PERTH businessman Paul Underwood says a prolonged dispute with the Department of Water over compulsorily acquired freehold land has burdened his family with extensive legal costs and left them with a property that is untradeable and unusable.
Mr Underwood and his brother, Craig, who owns and farms the property, argue they have not been fairly compensated for a section of their 1,700-hectare Jurien Bay farm, which has been classified as a high priority protection area under the Jurien Water Reserve plan.
The matter is currently before the State Administrative Tribunal. Mr Underwood, the former chief executive of Tap Oil, says more than 10 years elapsed between the public release of the Jurien plan and the reservation of the Underwood land, preventing the family from seeking compensation and deterring potential buyers who recognised horticultural development was no longer possible on the land.
He claims prospective buyers offered up to $10 million for the property but “ran for the hills” once they realised the property fell under a water protection area.

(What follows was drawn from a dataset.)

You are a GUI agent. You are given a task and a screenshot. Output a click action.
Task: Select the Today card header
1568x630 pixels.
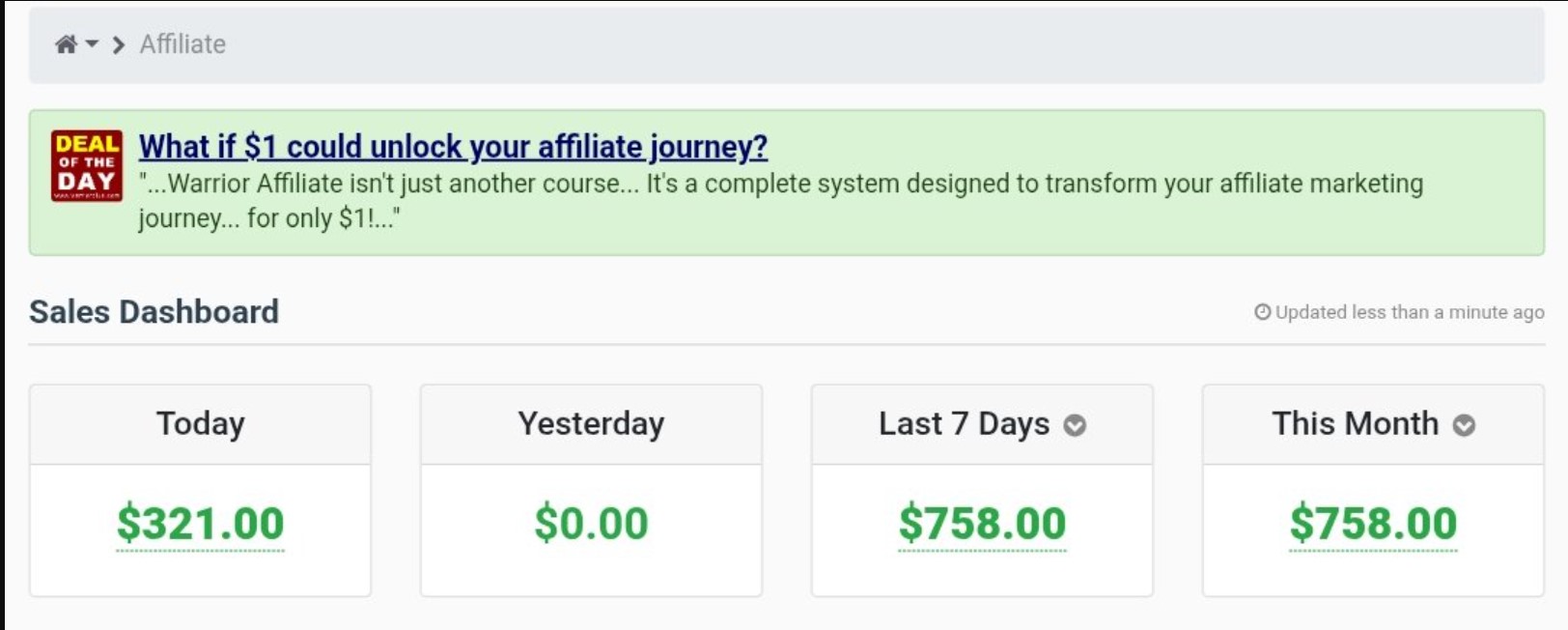pyautogui.click(x=201, y=424)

“Essentially, the business was unviable as of the year 2000,” Mr Underwood told WA Business News.
“The Department of Water did nothing for 10 years until 2010 when we sought a ministerial meeting.”
The department’s water quality protection guidelines define ‘most land uses’ as incompatible with the protection of underground water sources in Priority 1 areas.
A total of eight valuations have been undertaken on the property within three years, several of which Mr Underwood described as having been “appallingly prepared”.
“Why would you need so many valuations for a property like this?” he said.
“Had they got the first valuation right we would have been a very reasonable seller at a fair market price.”
“Rarely do I see a valuer working for the government with a town planning report or an engineering report attached to their valuations,” he said.
“If the landowner hasn’t got the guts to take them on, these valuations that are done for the government are really just ‘guesstimates’ because they haven’t got the resources.”
Mr Ferguson, who is advising the Underwoods, said government projects that could affect the value of private land should be included in town planning schemes or be subject to planning control areas upon being announced so landowners can claim compensation without delay.
Water Minister Bill Marmion said it would be inappropriate to comment on the matter until the tribunal had completed its deliberations or the proceedings were otherwise resolved.